[Pixel coordinate grounding data]
###
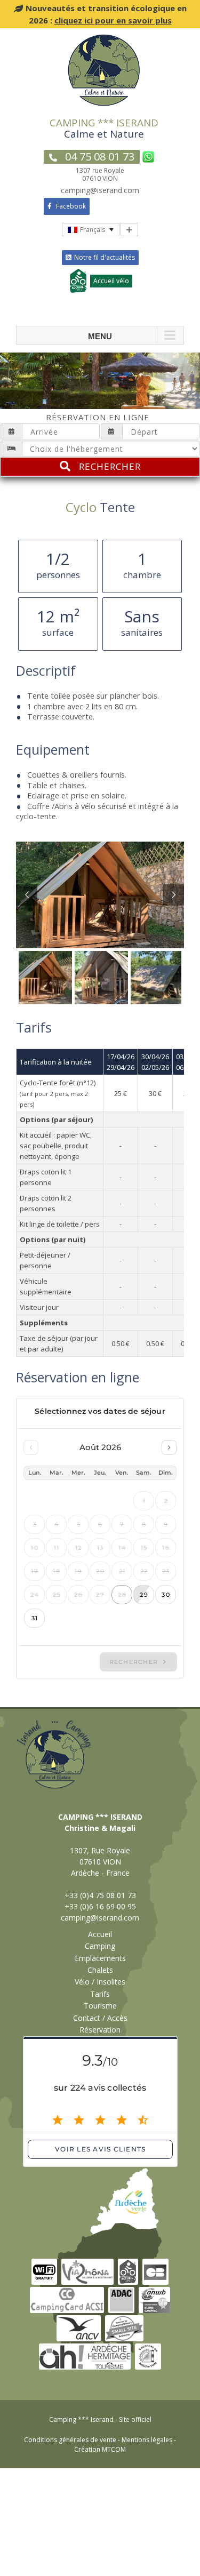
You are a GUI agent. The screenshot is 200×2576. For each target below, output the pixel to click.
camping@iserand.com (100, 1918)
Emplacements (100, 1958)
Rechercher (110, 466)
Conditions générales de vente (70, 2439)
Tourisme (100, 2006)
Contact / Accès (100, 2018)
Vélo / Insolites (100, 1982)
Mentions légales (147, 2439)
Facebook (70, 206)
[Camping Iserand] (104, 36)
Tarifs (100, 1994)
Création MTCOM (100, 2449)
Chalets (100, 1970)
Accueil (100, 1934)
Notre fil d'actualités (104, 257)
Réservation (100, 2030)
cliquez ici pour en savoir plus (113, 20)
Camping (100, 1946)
###
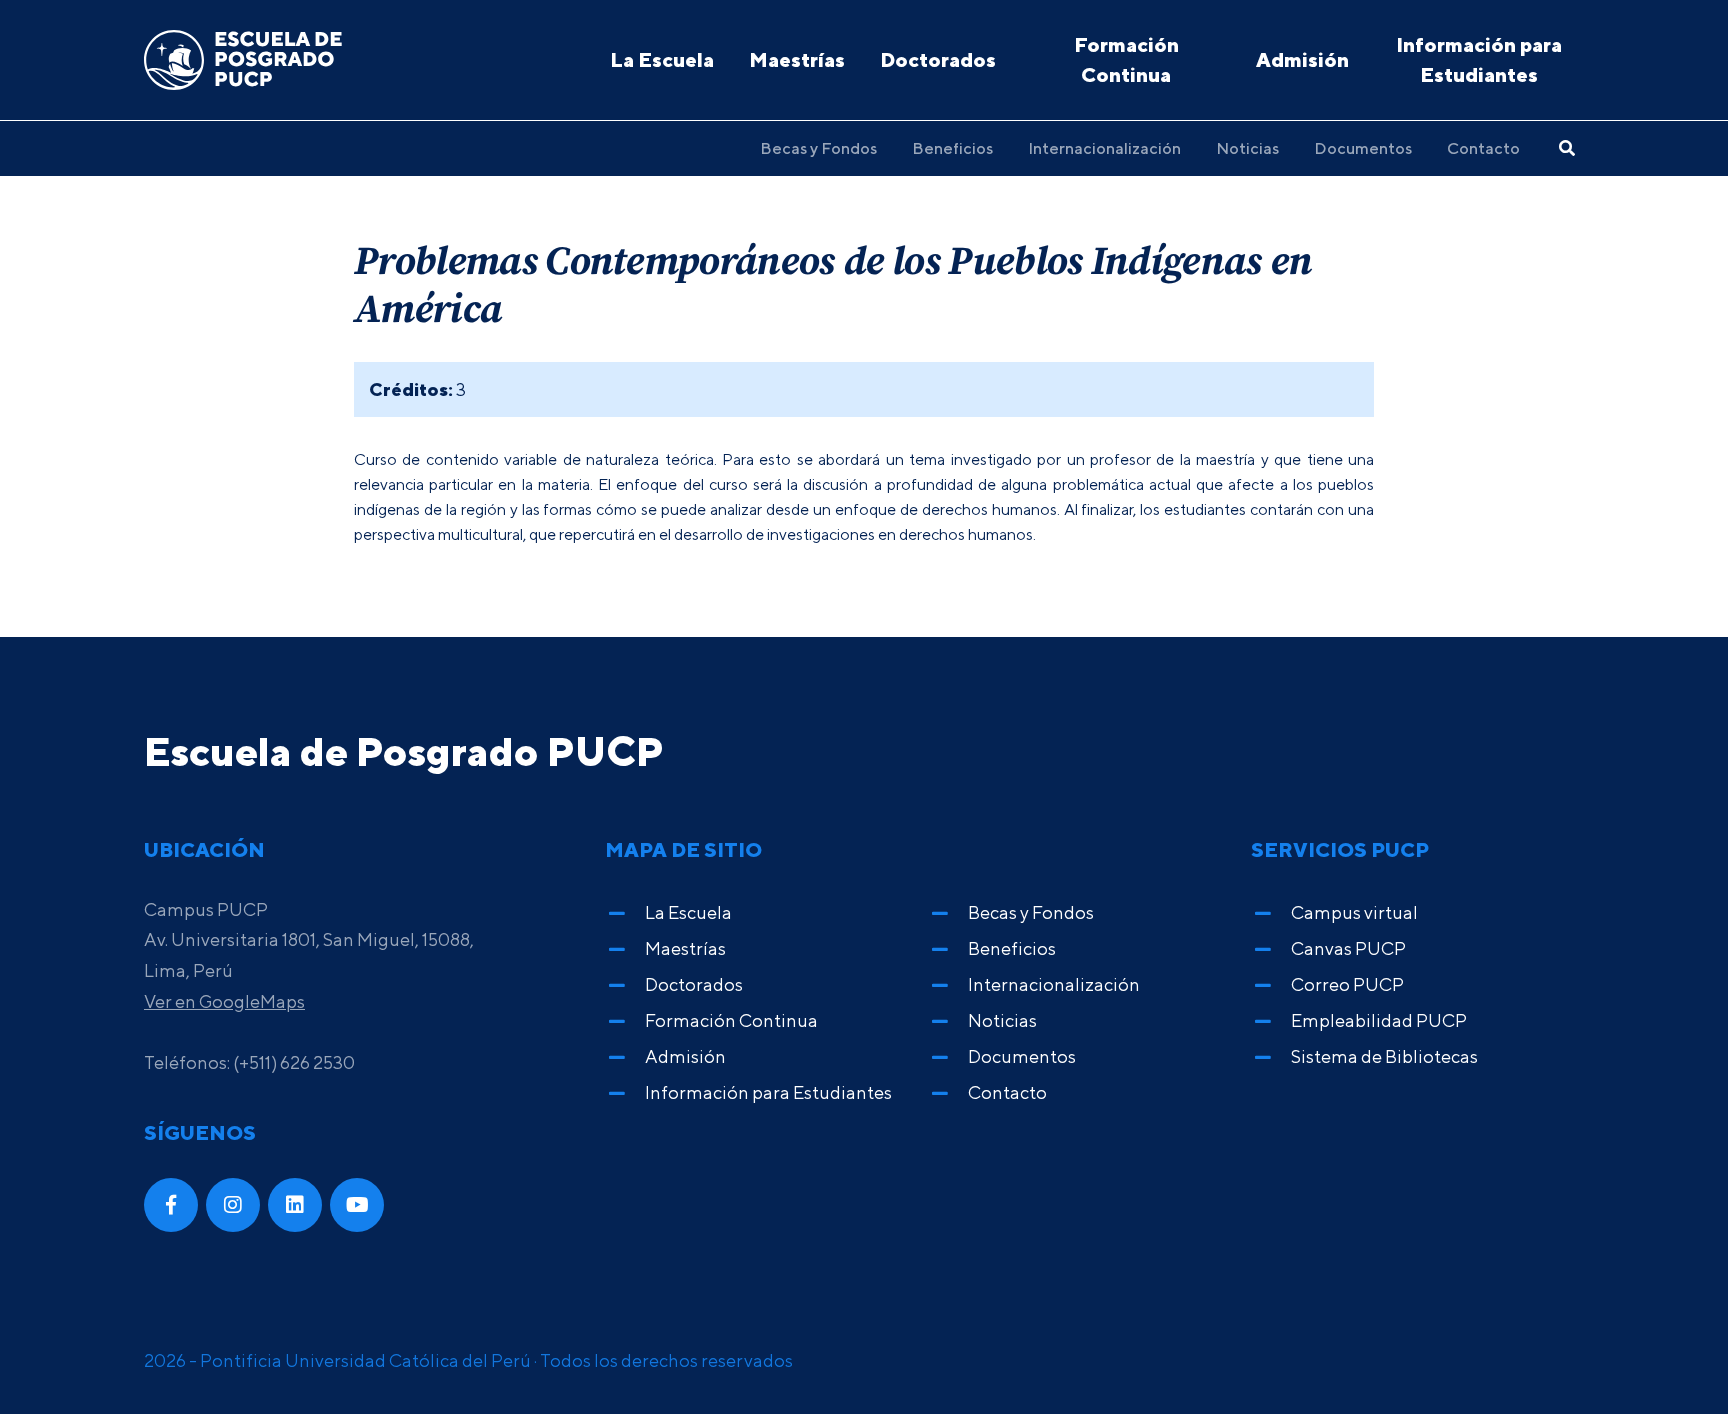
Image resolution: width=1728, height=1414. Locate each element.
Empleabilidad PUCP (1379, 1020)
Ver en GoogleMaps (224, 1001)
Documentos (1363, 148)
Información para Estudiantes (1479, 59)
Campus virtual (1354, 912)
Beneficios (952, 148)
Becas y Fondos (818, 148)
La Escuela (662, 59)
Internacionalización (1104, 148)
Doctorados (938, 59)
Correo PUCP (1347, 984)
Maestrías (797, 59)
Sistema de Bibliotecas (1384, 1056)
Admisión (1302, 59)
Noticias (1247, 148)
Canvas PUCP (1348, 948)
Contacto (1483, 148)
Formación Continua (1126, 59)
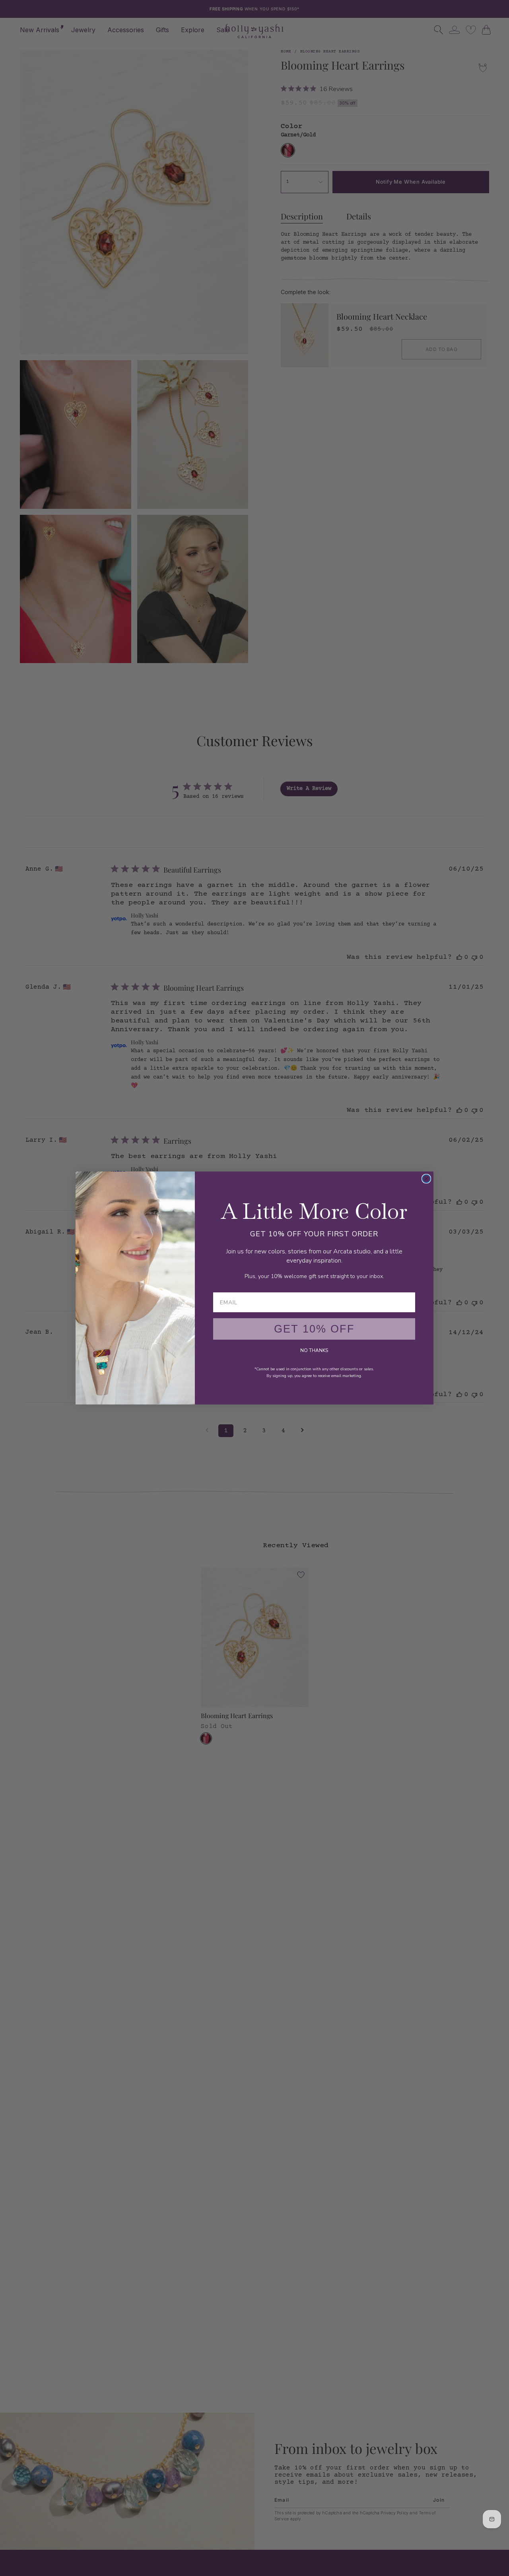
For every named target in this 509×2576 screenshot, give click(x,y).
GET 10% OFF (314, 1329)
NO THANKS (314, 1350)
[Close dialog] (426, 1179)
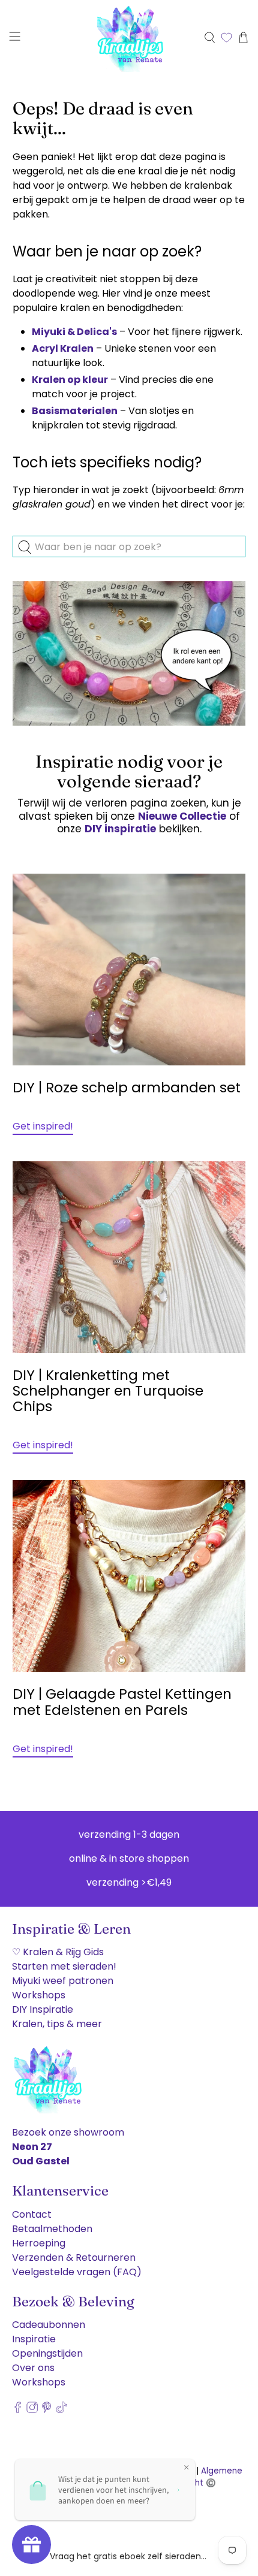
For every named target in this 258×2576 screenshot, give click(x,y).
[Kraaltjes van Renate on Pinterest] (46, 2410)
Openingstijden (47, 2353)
###
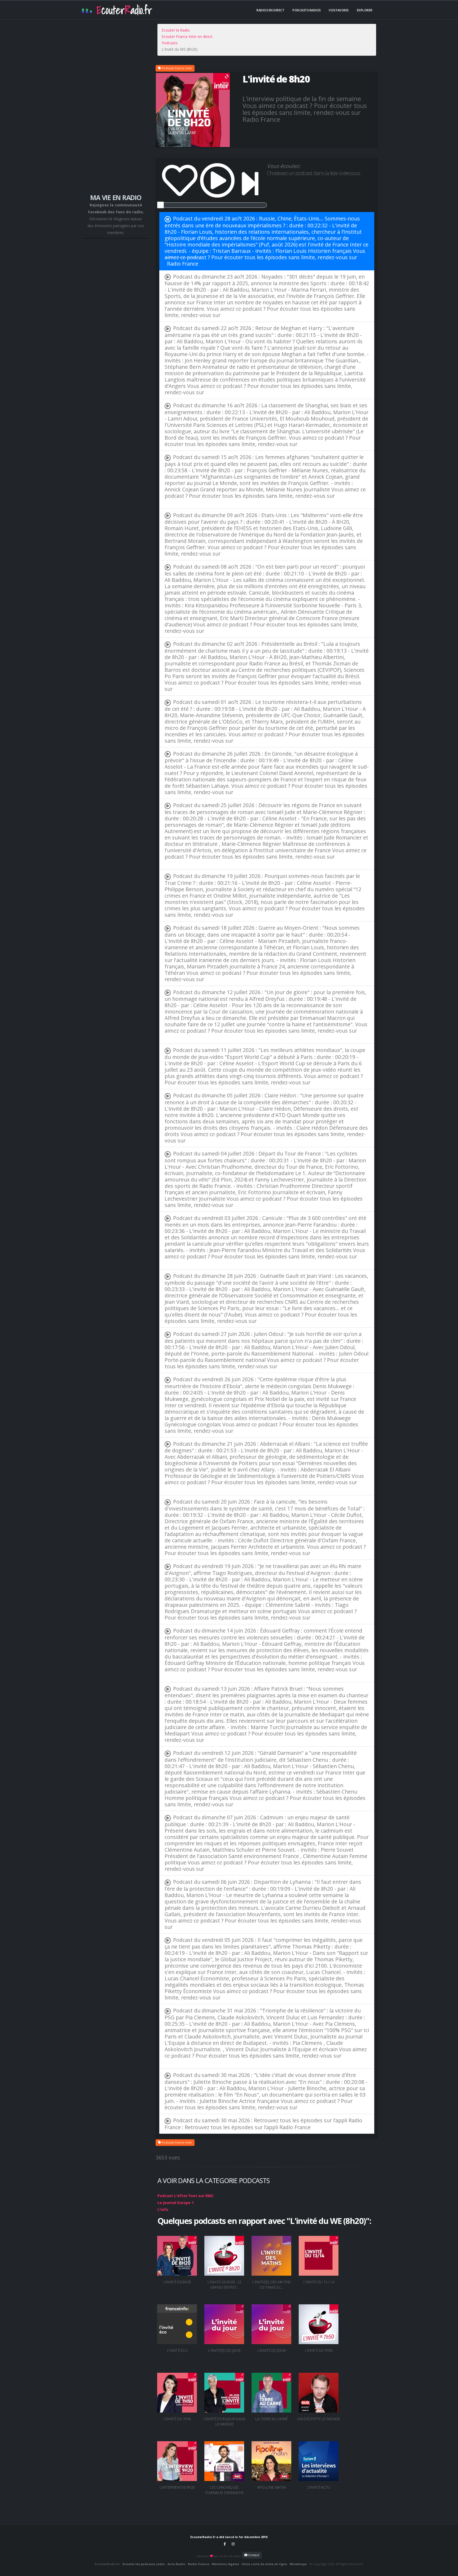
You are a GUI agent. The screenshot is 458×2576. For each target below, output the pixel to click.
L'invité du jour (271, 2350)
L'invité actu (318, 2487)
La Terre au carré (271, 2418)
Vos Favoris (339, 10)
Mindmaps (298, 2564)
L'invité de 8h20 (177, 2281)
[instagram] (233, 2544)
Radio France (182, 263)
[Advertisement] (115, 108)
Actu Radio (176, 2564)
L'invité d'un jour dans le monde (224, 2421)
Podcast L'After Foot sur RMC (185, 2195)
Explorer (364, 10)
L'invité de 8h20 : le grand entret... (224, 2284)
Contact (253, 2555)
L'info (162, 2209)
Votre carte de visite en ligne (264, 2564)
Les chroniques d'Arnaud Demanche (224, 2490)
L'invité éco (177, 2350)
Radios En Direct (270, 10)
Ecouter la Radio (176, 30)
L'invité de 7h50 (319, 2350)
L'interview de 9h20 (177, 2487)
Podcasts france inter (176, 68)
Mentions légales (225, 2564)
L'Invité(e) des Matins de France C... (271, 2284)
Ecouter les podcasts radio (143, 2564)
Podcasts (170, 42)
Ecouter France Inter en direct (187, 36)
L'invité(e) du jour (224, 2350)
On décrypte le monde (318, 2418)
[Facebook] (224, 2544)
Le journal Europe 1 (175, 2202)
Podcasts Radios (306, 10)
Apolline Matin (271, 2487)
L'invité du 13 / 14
###
- **ACTIVITY**
Of all the entries above, output exactly the lines between the one holding "Chalets (100, 1970)" and the one holding "Camping (100, 1946)", inclusive.

- **RESULT OF THIS EXERCISE**
Chalets (100, 1970)
Accueil (100, 1934)
Notre fil d'actualités (104, 257)
Réservation (100, 2030)
cliquez ici pour en savoir plus (113, 20)
Camping (100, 1946)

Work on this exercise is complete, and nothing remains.